Heureux les cœurs purs, car ils verront Dieu.
Celui qui fait miséricorde perd ses droits à la miséricorde divine, s'il n'a point agi avec un coeur pur, car s'il a cherché la vaine gloire dans les oeuvres de miséricorde, il ne lui en revient aucun fruit ; aussi Notre-Seigneur ajoute : « Bienheureux ceux qui ont le coeur pur. »
Les coeurs purs dont parle ici le Sauveur sont ceux qui ont toutes les vertus et n'ont à se reprocher aucun mal, ou bien ceux dont la tempérance réprime les désirs sensuels, vertu absolument nécessaire pour voir Dieu, selon ces paroles de saint Paul (He 12) : « Efforcez-vous d'avoir la paix avec tout le monde, et de vivre dans la sainteté, sans laquelle personne ne peut voir Dieu. » Il en est beaucoup, en effet, qui sont miséricordieux, mais qui se livrent à l'impureté, et le Sauveur, pour leur montrer que la miséricorde ne suffit pas, exige de plus cette pureté du coeur.
Celui qui veut et accomplit toute justice, voit Dieu des yeux de son âme, car la justice est l'image de Dieu, Dieu étant la justice par essence. Rappelons-nous donc que celui qui se sépare du mal et fait le bien, en vertu même de cet effort, voit Dieu plus ou moins, toujours ou par intervalles, autant qu'il est possible à la nature humaine. Mais dans l'autre vie, ceux qui ont le coeur pur verront Dieu face à face, et non pas comme ici-bas dans un miroir et sous des images obscures (cf. 1 Co 13, 12).
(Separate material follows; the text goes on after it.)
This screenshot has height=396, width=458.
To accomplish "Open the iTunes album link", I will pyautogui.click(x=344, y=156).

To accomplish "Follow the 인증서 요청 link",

Dieu qui est pur, ne peut-être vu que par un coeur pur, car le temple de Dieu doit être sans souillure, c'est pour cela qu'il ajoute : Parce qu'ils verront Dieu. »
Il faut être insensé pour chercher à voir des yeux du corps Dieu qu'on ne peut voir que des yeux du coeur, ainsi qu'il est écrit ailleurs : « Cherchez-le dans la simplicité du coeur, » car le coeur simple, c'est le coeur pur.
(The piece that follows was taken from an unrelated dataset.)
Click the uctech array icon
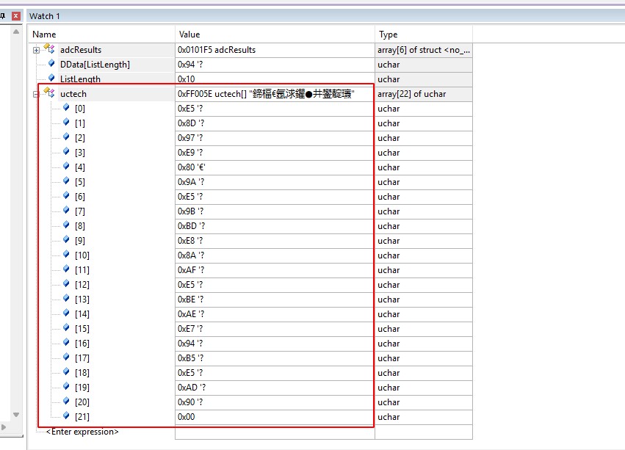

Il est évident que si les yeux spiritualisés de notre corps n'ont pas plus de vertu que ceux que nous avons maintenant, ils ne pourront nous servir à voir Dieu.
Cette vue de Dieu est la récompense de la foi, et c'est par la foi que Dieu nous y prépare en purifiant nos coeurs ainsi qu'il est écrit : « Purifiant leurs coeurs par la foi. » La preuve de cette vérité se trouve surtout dans cette maxime : « Bienheureux ceux qui ont le coeur pur, parce qu'ils verront Dieu. »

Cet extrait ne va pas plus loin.